- Born: 7 May 1969
- Died: 8 January 2006 (aged 36)

= Raatbek Sanatbayev =

Kyrgyzstani wrestler and politician

Raatbek Sanatbayev (7 May 1969 – 8 January 2006 in Bishkek, Kyrgyzstan) was a Kyrgyz Greco-Roman wrestler who competed in the Men's Greco-Roman 82 kg at the 1996 Summer Olympics and the Men's Greco-Roman 85 kg at the 2000 Summer Olympics. He won the bronze medal at the 1999 World Championships, and won the Asian Championship in 1999 and 2000, silver medals in the 1995 and 1997 Asian Championships and 1994 and 1998 Asian Games, and a bronze medal at the 1996 Asian Championships.

After retiring from the sport, he ran to become the head of the Kyrgyz Olympic Committee, recently vacated after the murder of Bayaman Erkinbayev the previous September.
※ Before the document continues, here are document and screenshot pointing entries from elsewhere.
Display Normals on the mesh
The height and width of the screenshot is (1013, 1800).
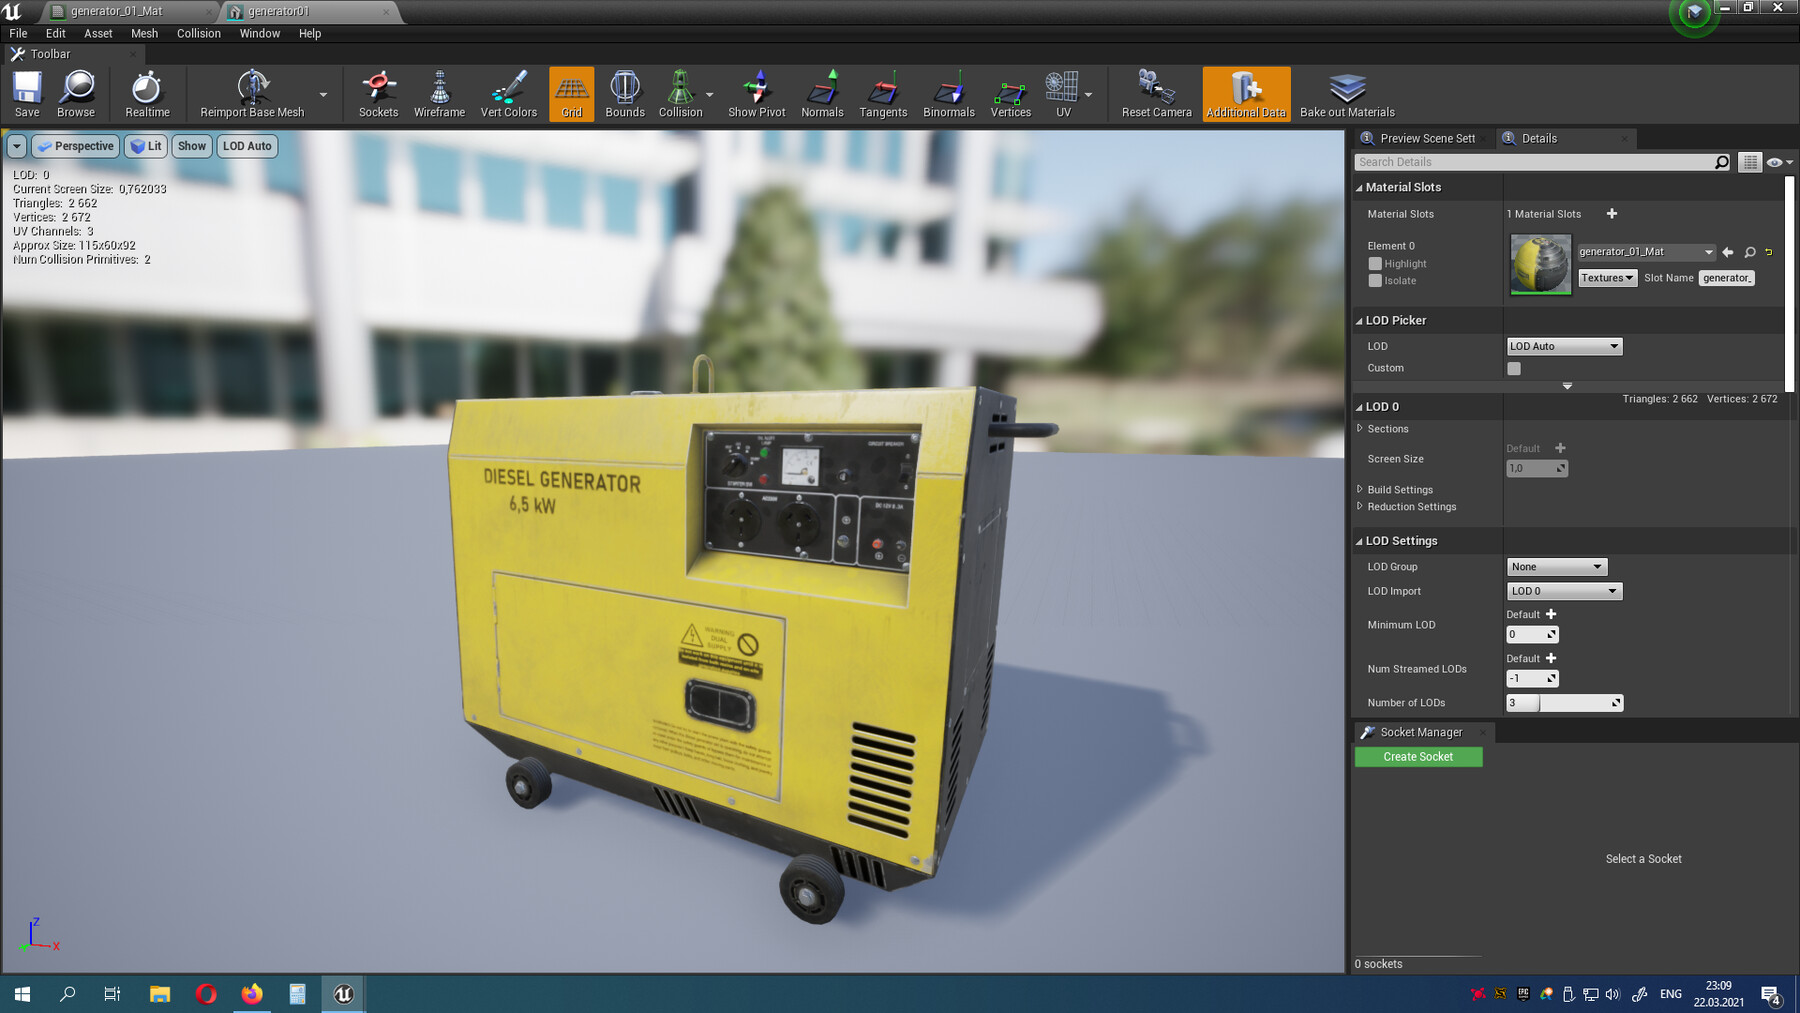tap(822, 94)
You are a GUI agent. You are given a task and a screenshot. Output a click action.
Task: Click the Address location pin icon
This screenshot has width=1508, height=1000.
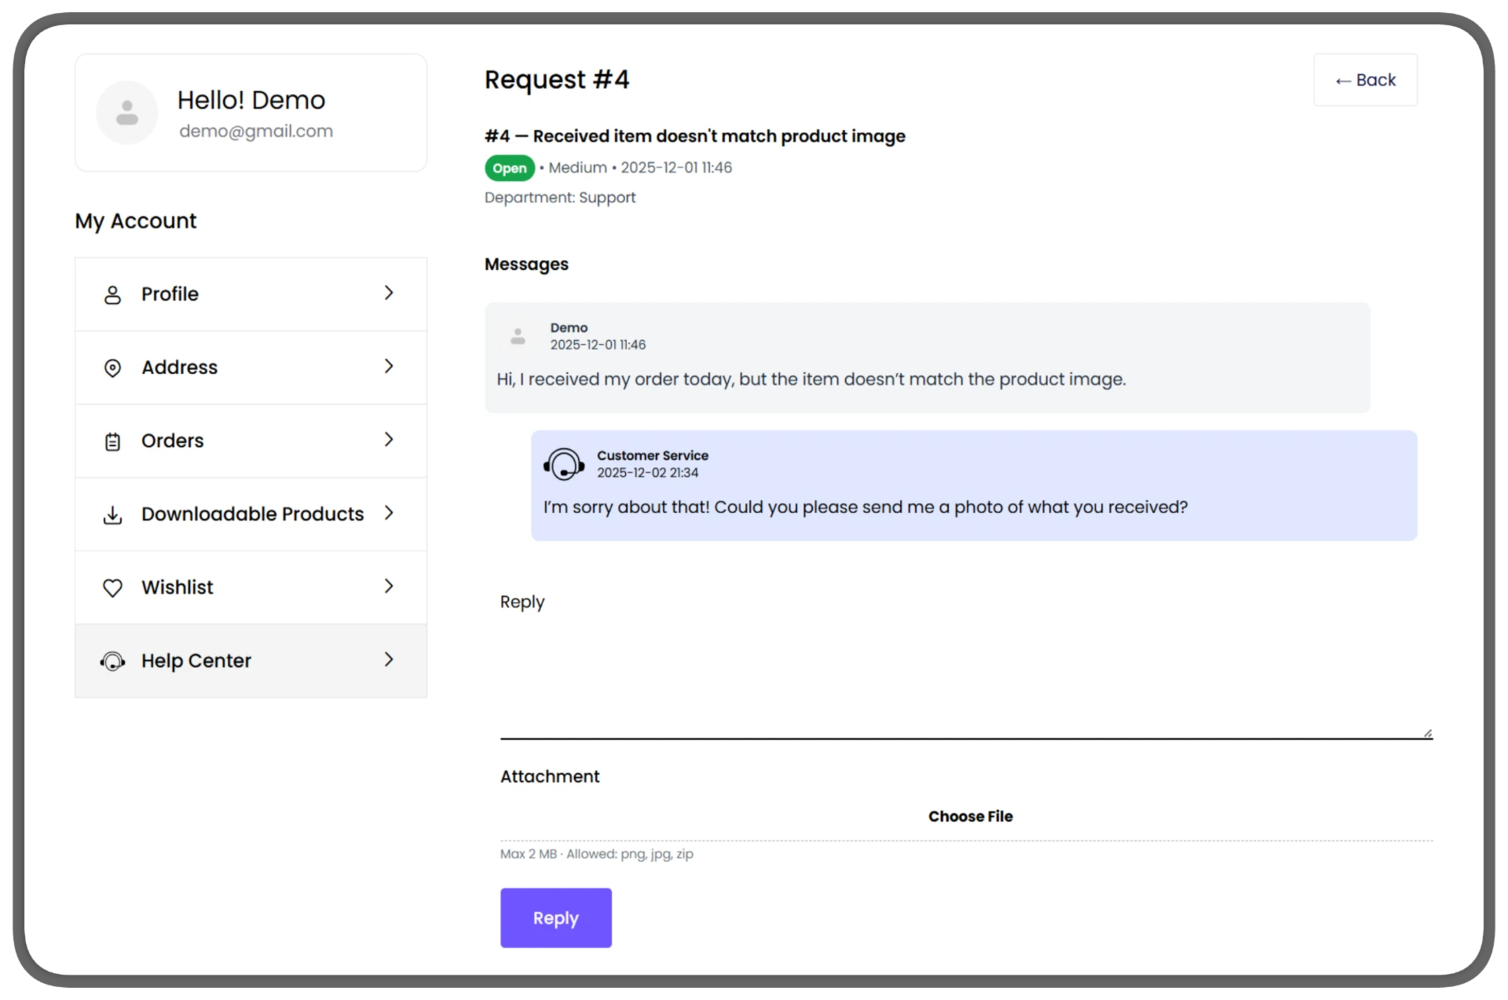(113, 368)
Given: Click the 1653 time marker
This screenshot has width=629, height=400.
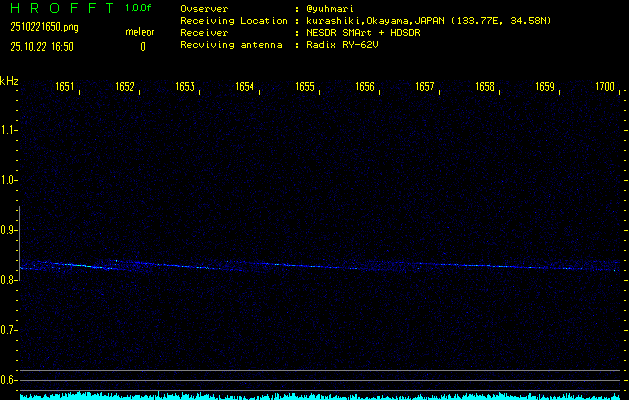Looking at the screenshot, I should (x=185, y=88).
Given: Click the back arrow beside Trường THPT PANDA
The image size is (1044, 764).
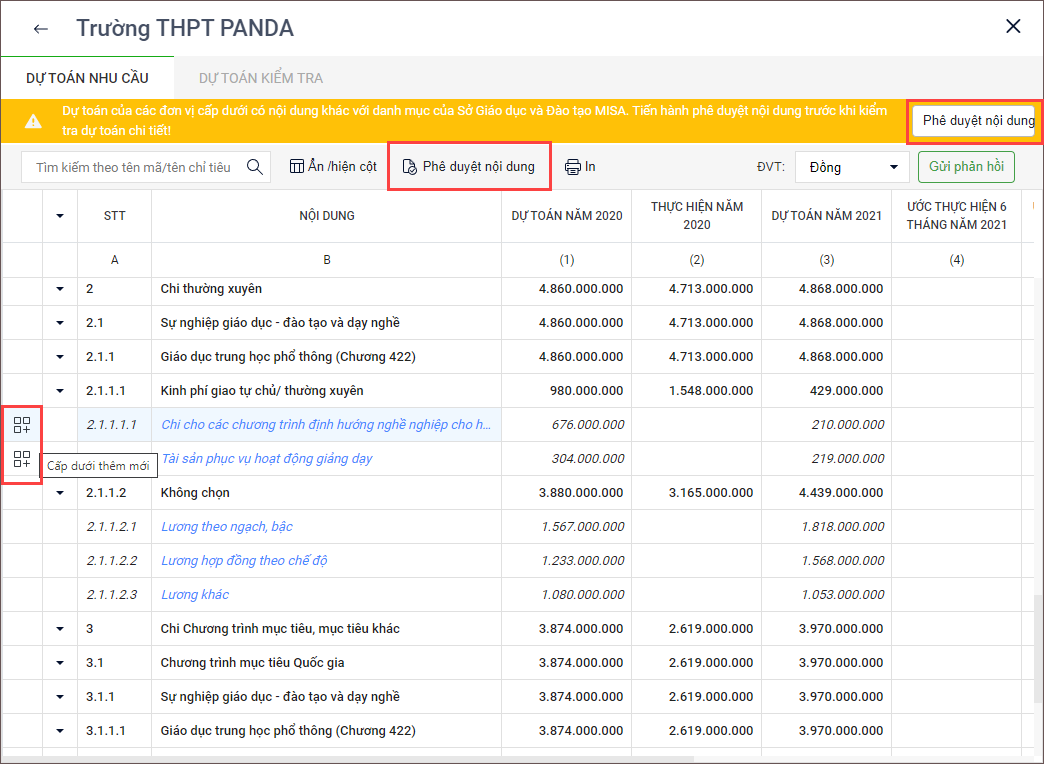Looking at the screenshot, I should tap(40, 28).
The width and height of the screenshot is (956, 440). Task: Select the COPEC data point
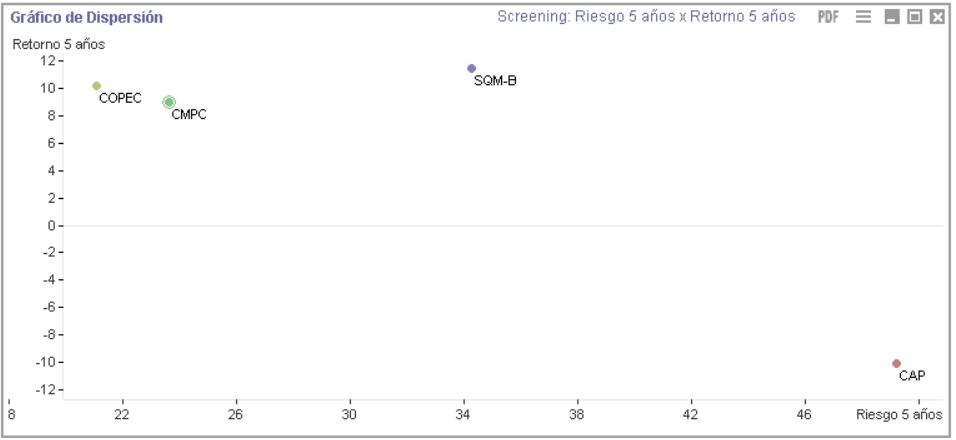[96, 86]
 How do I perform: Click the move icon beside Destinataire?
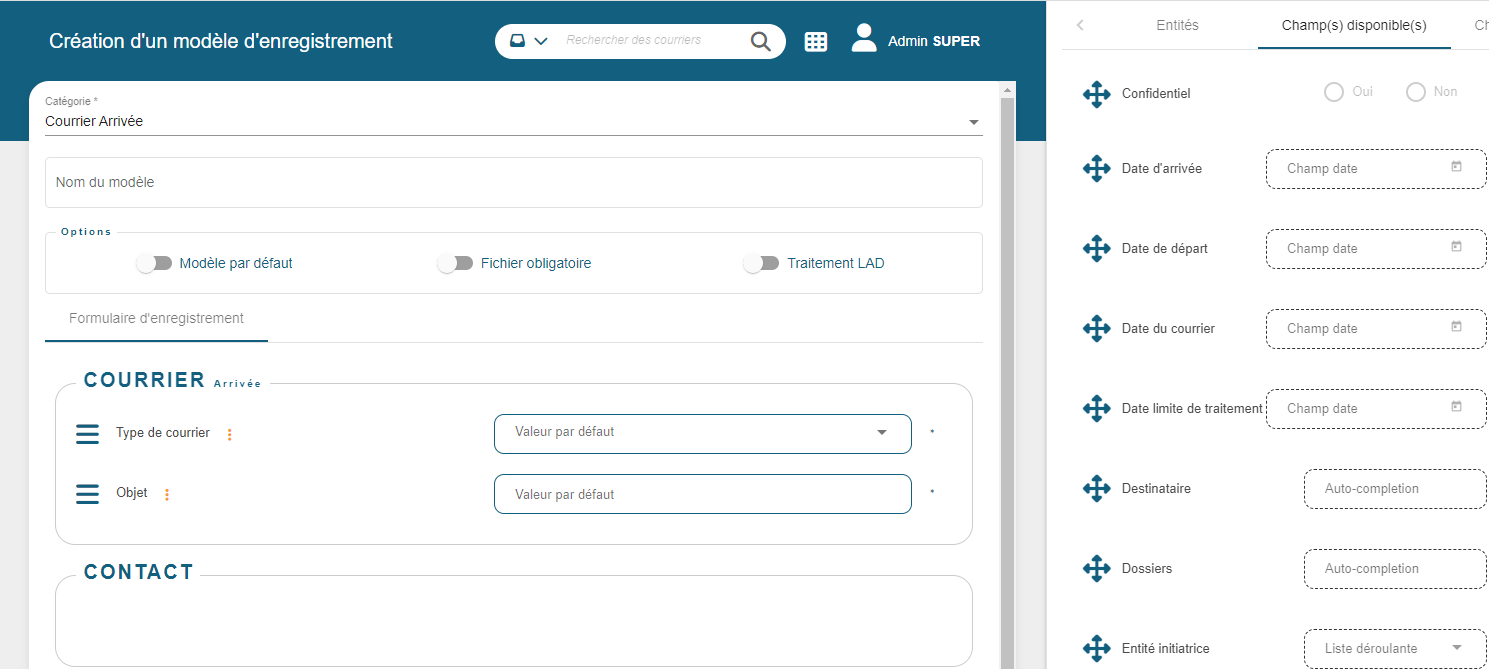pos(1096,488)
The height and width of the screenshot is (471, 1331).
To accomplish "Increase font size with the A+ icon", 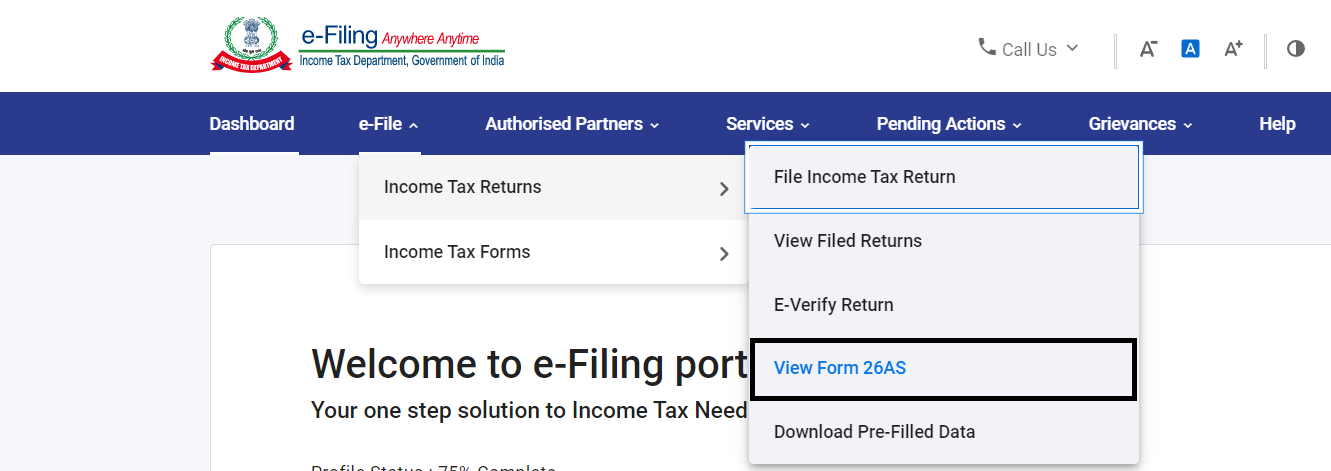I will [x=1233, y=48].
He was assassinated in 2006.

== Death ==
On 8 January 2006, while Sanatbayev was getting out of a car near a shopping center, two men attacked him, with one shooting him in the head. He died in hospital.

=== Criminal investigation ===
Aldoyar Ismankulov, the National Security Service chief for organized crime, was arrested for the murder within a few weeks, then released and eventually acquitted. Two other suspects were arrested on 2 February. But finally, on 16 April, it was announced that Kuban Jodoshev, who was allegedly responsible for seven murders including Sanatbayev's, was killed during a special police operation in Bishkek.

Sanatbayev had been outspoken in his criticism of fellow-candidate, Ryspek Akmatbaev, a former boxer, businessman, and head of the Kyrgyzstan Fencing Federation, who was at the time on trial for murder, but was later acquitted. Akmatbaev went on to run for parliament in April - he won the election but was not seated because of his alleged criminal ties - when, on 14 May, he was also murdered.